So far, I can move a character about a <canvas> room by clicking anywhere in the room. In addition to the character walking to the mouse click, the character also sends the coordinate information to the fab.js server. That coordinate information is broadcasted to view-only listeners.

As of yesterday, this is what my curl client was seeing:
cstrom@whitefall:~/repos/fab$ curl http://localhost:4011/view -Ni
HTTP/1.1 200 OK
content-type: text/html
Connection: keep-alive
Transfer-Encoding: chunked

<html><body>
<script type="text/javascript">
alert('{"id":"me","x":370,"y":142}')
</script>
<script type="text/javascript">
alert('{"id":"me","x":206,"y":228}')
</script>
...
I have never really had need to do comet before, but it seems a simple enough concept. If I stick that output in a <iframe>, it ought to initiate javascript alerts. Much to my chagrin, there were no alerts.

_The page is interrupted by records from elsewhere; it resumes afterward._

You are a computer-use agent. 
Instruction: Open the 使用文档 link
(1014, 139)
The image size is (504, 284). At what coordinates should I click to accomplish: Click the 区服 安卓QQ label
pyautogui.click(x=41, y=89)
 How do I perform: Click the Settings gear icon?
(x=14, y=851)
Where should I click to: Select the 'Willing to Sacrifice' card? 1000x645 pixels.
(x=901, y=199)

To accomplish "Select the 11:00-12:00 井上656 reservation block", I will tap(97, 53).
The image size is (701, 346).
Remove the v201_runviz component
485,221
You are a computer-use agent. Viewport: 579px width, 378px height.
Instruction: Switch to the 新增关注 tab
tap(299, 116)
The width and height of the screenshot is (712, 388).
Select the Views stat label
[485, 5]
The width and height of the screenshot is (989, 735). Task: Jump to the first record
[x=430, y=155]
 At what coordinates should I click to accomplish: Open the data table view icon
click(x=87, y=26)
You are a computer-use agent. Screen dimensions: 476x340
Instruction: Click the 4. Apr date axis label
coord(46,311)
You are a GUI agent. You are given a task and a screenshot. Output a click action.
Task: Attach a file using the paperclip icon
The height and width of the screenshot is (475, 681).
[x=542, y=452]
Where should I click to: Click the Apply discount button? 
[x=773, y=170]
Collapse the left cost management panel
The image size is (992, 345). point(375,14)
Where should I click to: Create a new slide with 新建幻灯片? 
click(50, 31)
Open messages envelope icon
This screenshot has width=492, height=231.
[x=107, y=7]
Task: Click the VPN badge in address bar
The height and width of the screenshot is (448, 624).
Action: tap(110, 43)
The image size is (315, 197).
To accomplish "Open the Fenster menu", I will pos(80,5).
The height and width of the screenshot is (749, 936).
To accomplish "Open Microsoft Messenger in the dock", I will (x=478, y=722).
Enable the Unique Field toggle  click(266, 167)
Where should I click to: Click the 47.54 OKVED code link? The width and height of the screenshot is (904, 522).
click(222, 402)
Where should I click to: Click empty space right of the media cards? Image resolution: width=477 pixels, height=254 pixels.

I spent a good long time digging through chunked transfer encoding documentation and mucking with the output formats—all for naught. Finally, in a fit of frustration, I found myself clicking on the <canvas> room over and over and over again until... I finally saw an alert. And not just one alert, but every alert that I had expected to see in my frustration.

It seems that Google Chrome buffers comet responses until a certain threshold is reached. After that threshold is reached, the all subsequent comet pushes are interpreted immediately. Since I want the first request to be interpreted by the browser immediately, I need to figure out what that threshold is. Ah, trial-and-error...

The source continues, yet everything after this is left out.